There was a loud knocking at the door and being midsummer it was already light outside though not yet six o'clock. Throwing on my clothes I ran downstairs where I saw the duvet I had given Peter to sleep in stuffed between the wood burner and chimney wall. I could see it had melted and fixed itself there but this was only the first of many pieces Vincent had created that night. Opening the door I was met by two policemen who asked me if I knew a Peter Vincent. Indeed I do, I replied and they asked me to follow them. The walk was a few hundred yards and I explained about Peters problems
They took me to some neighbours I had never met who lived a quarter of a mile upriver from me. Peter was sat barefoot with a mug of tea at a set of garden table and chairs with a lovely woman in her dressing gown. Her husband looked on out of an open upstairs window. His trousers were covered in mud as were his hands and shirt. He'd somehow during the pitch darkness of night found the way down to the river and floated, swam or thrashed his way downstream and come out like some beast of the deep and entered their garden. They had clearly gathered that he's not dangerous and were being very caring of him. In his mind he had come down from the north and we were to travel down the river to London and sort out Tony Blair. After some time I found his abandoned shoes by a steep, muddy slope that he must have exited the river from.
Once the police realised that he was now safe they left and I took him back to the cottage.

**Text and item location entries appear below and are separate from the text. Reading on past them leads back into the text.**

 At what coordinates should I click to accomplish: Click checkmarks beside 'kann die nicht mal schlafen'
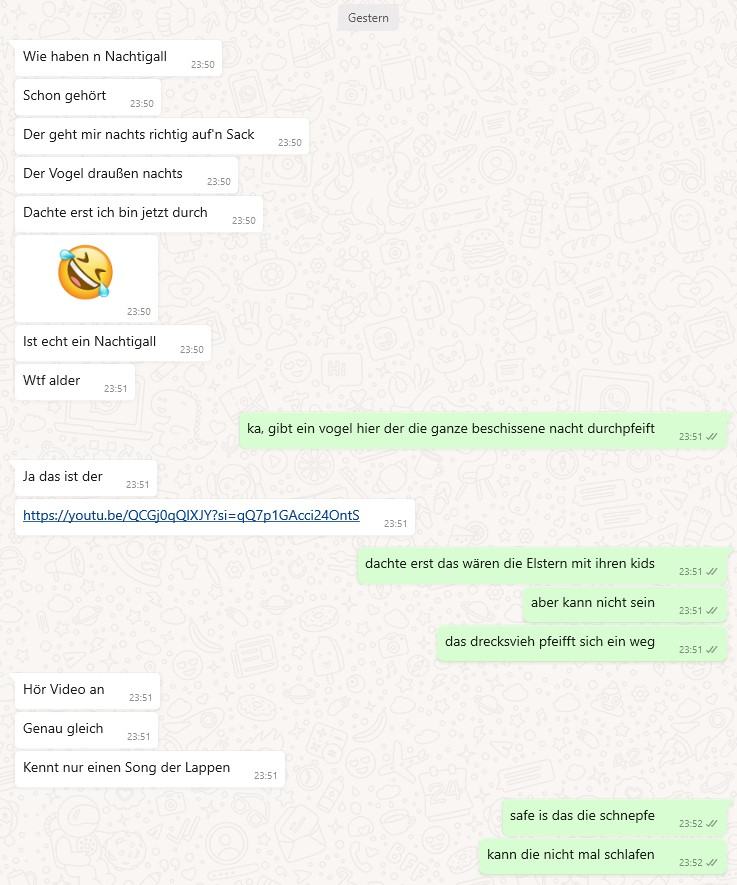[x=712, y=862]
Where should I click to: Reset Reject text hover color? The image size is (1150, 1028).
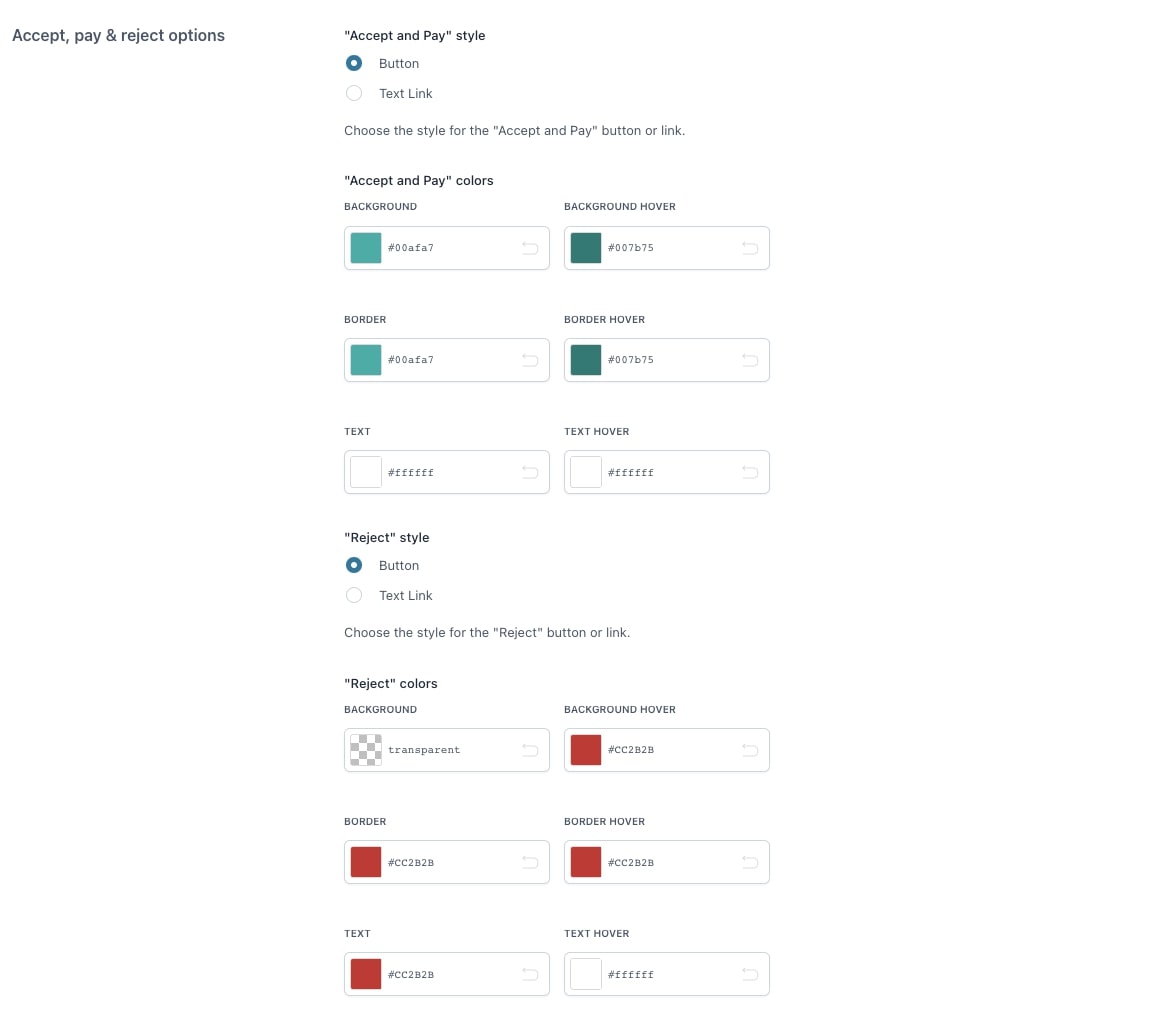(x=750, y=974)
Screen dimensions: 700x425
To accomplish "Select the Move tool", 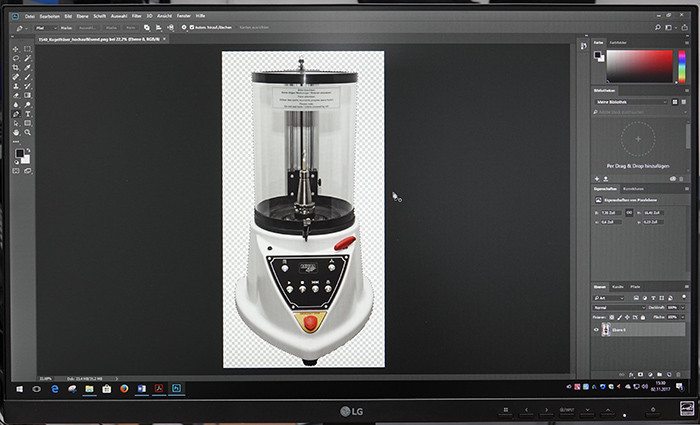I will 17,48.
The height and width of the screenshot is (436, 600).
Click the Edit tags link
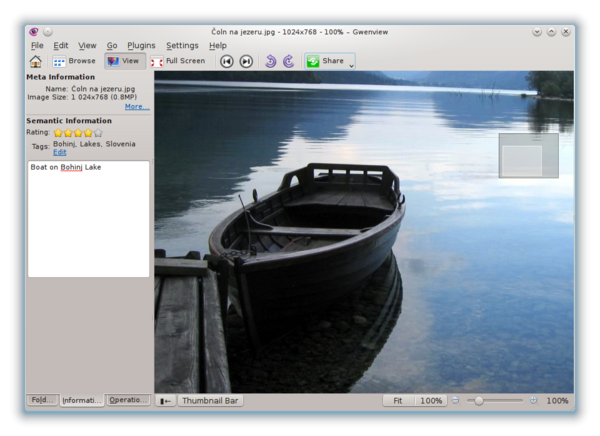pyautogui.click(x=59, y=152)
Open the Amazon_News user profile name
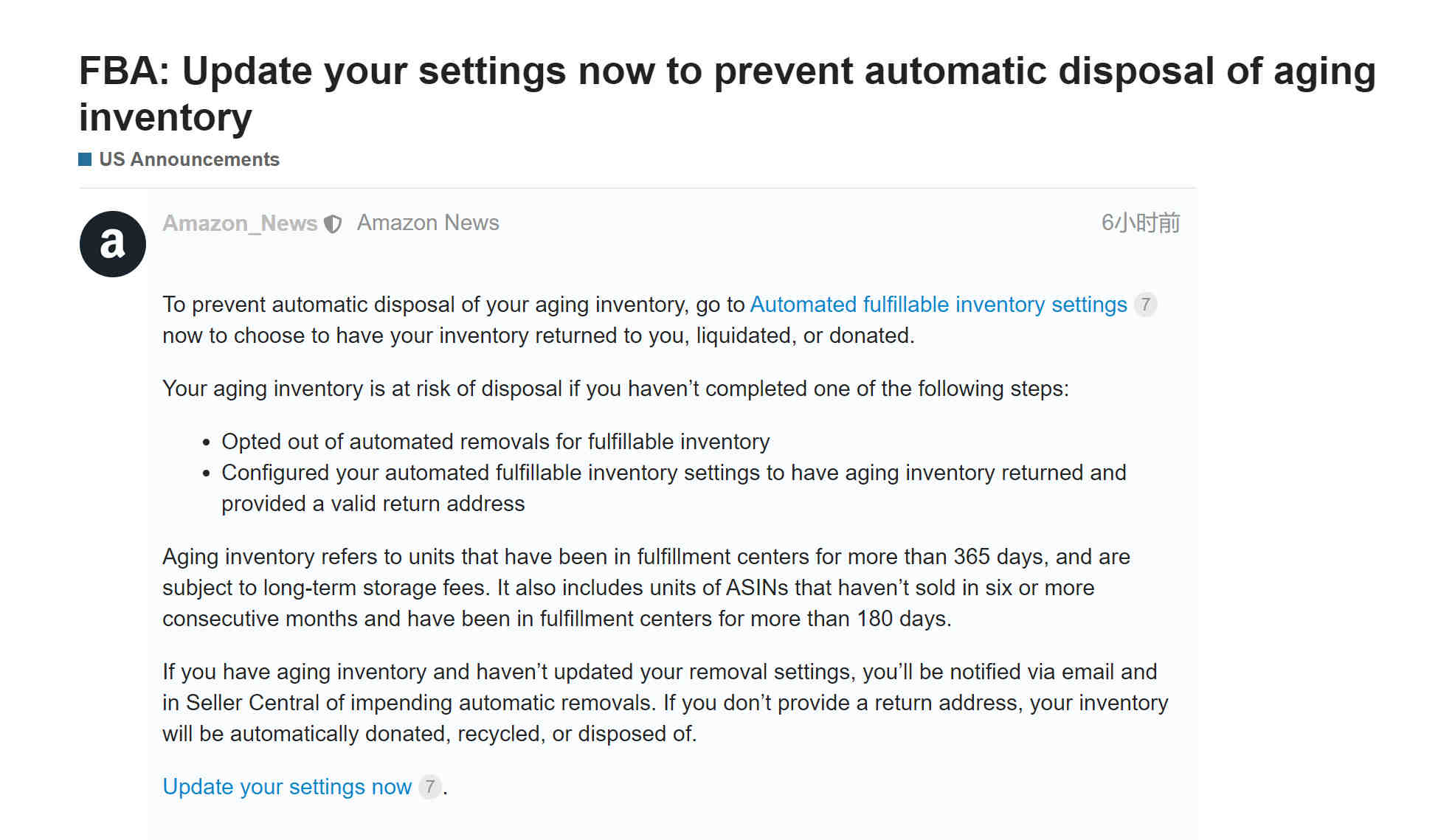The height and width of the screenshot is (840, 1438). coord(240,223)
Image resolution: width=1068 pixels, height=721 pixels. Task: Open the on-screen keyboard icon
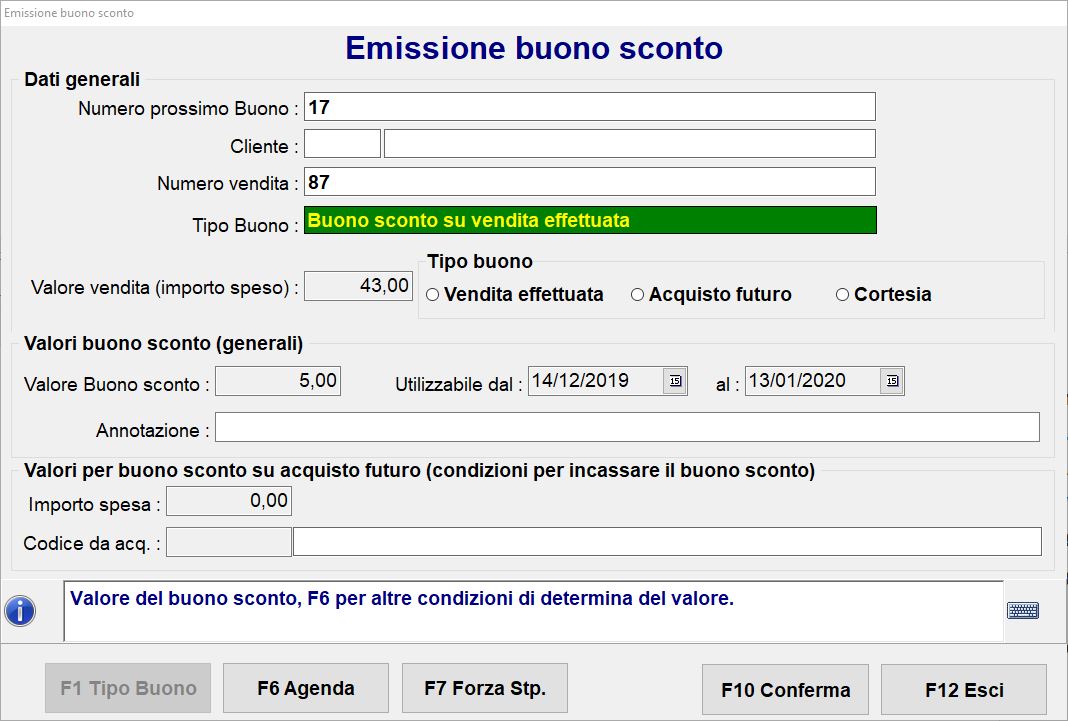click(1022, 611)
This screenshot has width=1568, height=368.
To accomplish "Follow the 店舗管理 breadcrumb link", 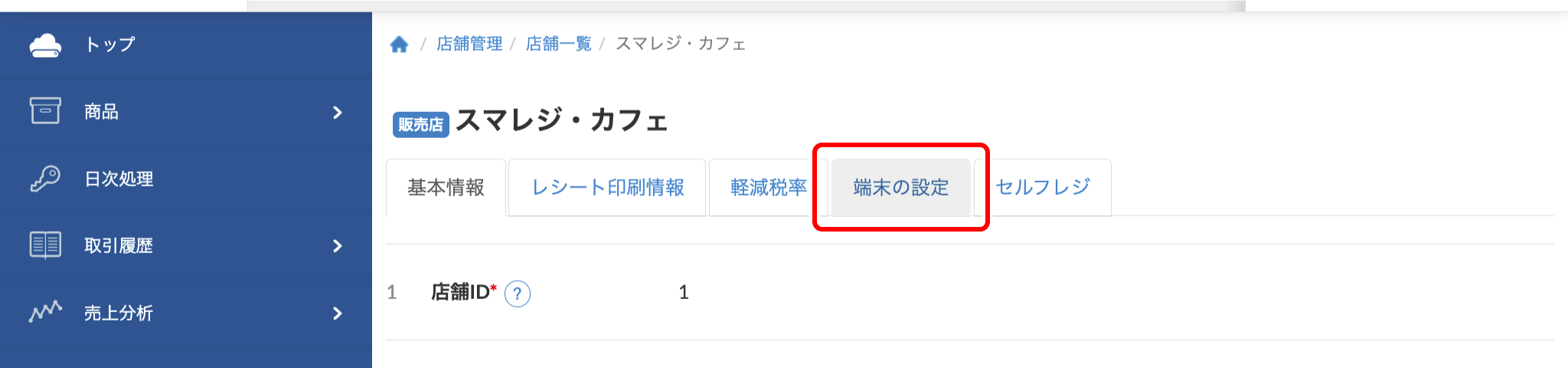I will tap(469, 44).
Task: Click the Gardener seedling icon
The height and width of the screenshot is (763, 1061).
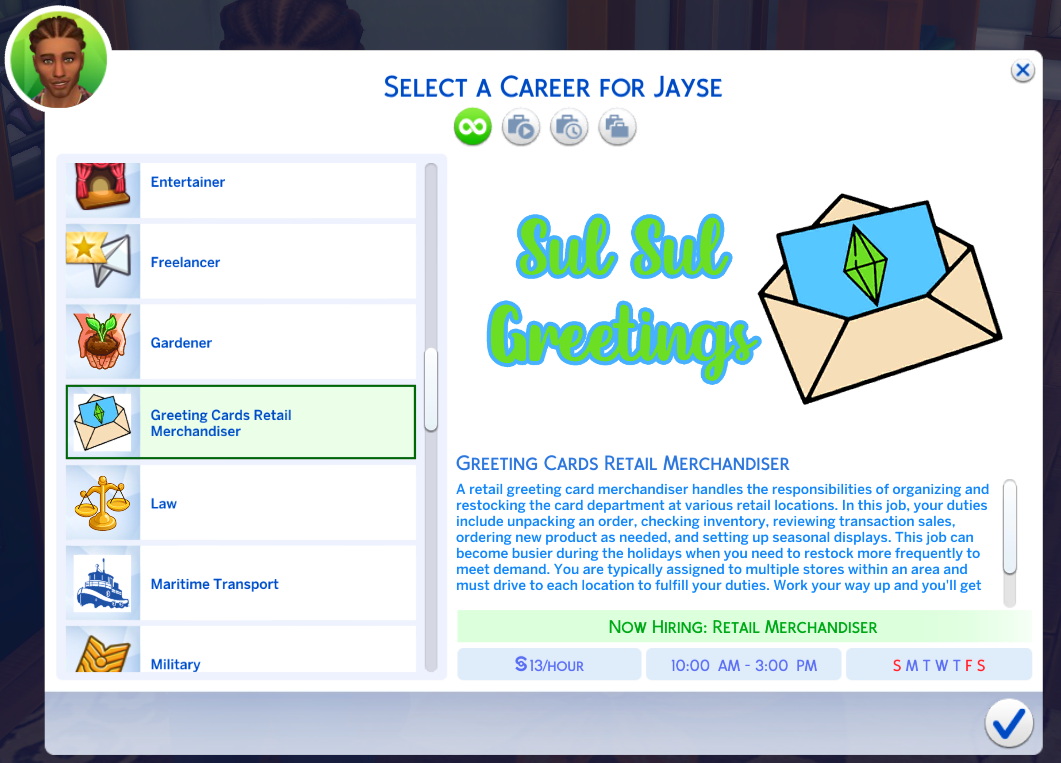Action: click(102, 343)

I got him cleaned up and looked after him before I left for work and once home again I put him on the train. It was only after he was gone that I came to realise the full intensity of what can only be described as an extreme artistic explosion. He'd put a block of cheese in the kettle and melted it all over the element until blowing the fuse. All across the floor of the living room was a river of paper taken from my bag along with a load of students work that led to the centre piece. Vincent had loaded the burner with the students pretentious artwork creating a fire that rejected conventional art school training. Cementing the statement was the previously mentioned duvet representing the cushioned lives that middle class students enjoyed oblivious to the fires of life. Melted all down the side that took ages to scrub clean. My partner at the time was unable to recognise the genius extreme art of Vincent and sadly, much like the many Banksy pieces that have been destroyed I shamefully confess to removing this great work. For months afterwards I kept finding smaller works from Vincent's night of creativity. Books glued into the book shelves. Children's toys stuck in odd places. Sadly the sole piece I have from the great night is this piece where Vincent laid down the breadboard on the electric cooker creating the spiral that represents the consciousness of man. Some of the oldest cave art shows the silhouette of a human head with the spiral inside suggesting that to here was the point that human consciousness separated from his animal counterparts. Sadly it is now apparent that this peculiarity of evolution has lead to the destruction of our species and much of the planet. Yes, the human project has failed and we are in the end days. Yet there is a positivity in Vincent's work that suggests that life on the planet will reemerge in new and unimaginable ways once we are gone and the mess we have created has been expunged as it is already beginning. Bacteria have been found to have evolved to eat on plastics and oil waste. Yes, we are done but the planet will continue to live. Like the dinosaurs we will one day be fossils and the great art of Vincent has been the first to see and predict a greater future.